La Krifi va a Mantova per spiccare il volo
FERRARA. È il momento di andare oltre. Il tempo del rodaggio, dopo quattro partite, può considerarsi chiuso e la Krifi ora deve volare. Il volo dev’essere spiccato oggi pomeriggio vicino a Mantova,...
FERRARA. È il momento di andare oltre. Il tempo del rodaggio, dopo quattro partite, può considerarsi chiuso e la Krifi ora deve volare. Il volo dev’essere spiccato oggi pomeriggio vicino a Mantova, contro il Montepaschi Top Team Volley (si gioca a Cerese, ore 17, arbitri Atzori di Oristano e Cancellu di Nuoro). Ma il decollo non sarà facile.
La squadra mantovana, reduce da un campionato di B2 di vertice, si è piuttosto rinforzata: il nome che spicca su tutti è Kosmina, l’opposto, appena rientrato da infortunio. L’altro punto di forza è il ricevitore Amorico. Infortunato l’alzatore Nibbio, dovrebbe giocare Righi, con i centrali Artoni e Loglisci (per lui, ora 42enne, maglia ferrarese nell’ultimo anno di A1), l’altra banda Lasagna e il libero Freddi.
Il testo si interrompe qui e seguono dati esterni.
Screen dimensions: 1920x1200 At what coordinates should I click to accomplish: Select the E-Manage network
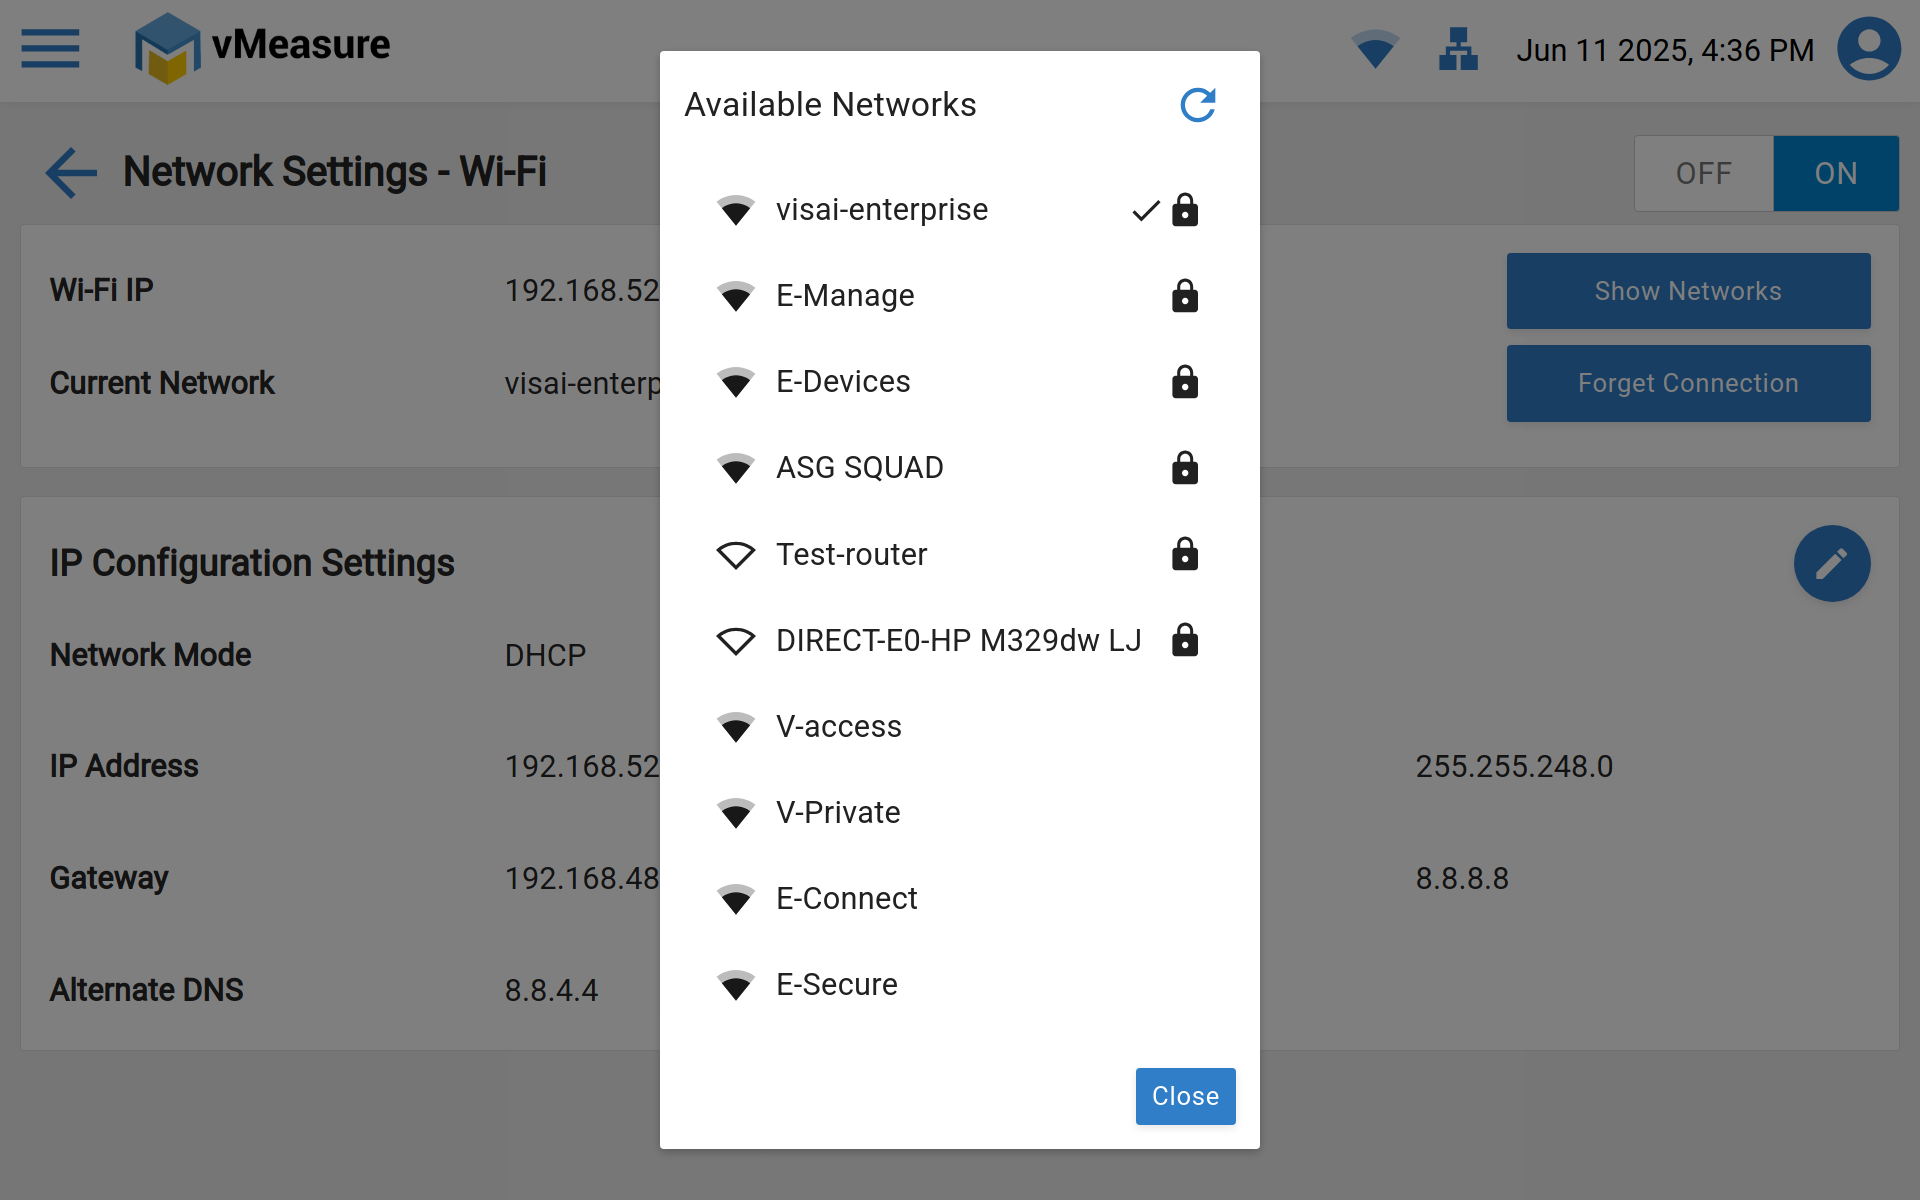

La Caffè Krifi sarà al completo, anche se Spiga non è ancora utilizzabile: «I centrali stanno andando bene tutti - racconta Marco Martinelli alla vigilia della trasferta -, anche Bragatto è in forma».
Dunque, sestetto base consueto, con Govoni-Drago, Bortolato-Fontana, Bernard-Masiero, Di Renzo libero.
Martinelli ha poi chiarito le difficoltà della partita: «Andiamo a giocarci una partita importante, contro una buona squadra, per nomi e tipo di giocatori. D’altra parte, ha combattuto parecchio a Forlì, anche se ha perso 3-2, e ha vinto 3-1 a Isola della Scala (oltre al turno di riposo, è incappata però nella sconfitta 3-2 a Porto Viro, ndr). Ha un ottimo potenziale di attacco e nelle partite che ho visto non ha patito molto in ricezione».
Detto questo, però, la Krifi si presenta da seconda in classifica: «Noi dovremo proseguire il nostro percorso di limitazione degli errori e fare affidamento sul collettivo. Siamo una squadra che ha tante soluzioni. In attacco, Drago sta andando molto bene, ma anche gli altri, e non mi riferisco solo a chi gioca, ma anche alla panchina: possono portare qualcosa di buono alla squadra».
Come dire che volare tutti insieme è più facile.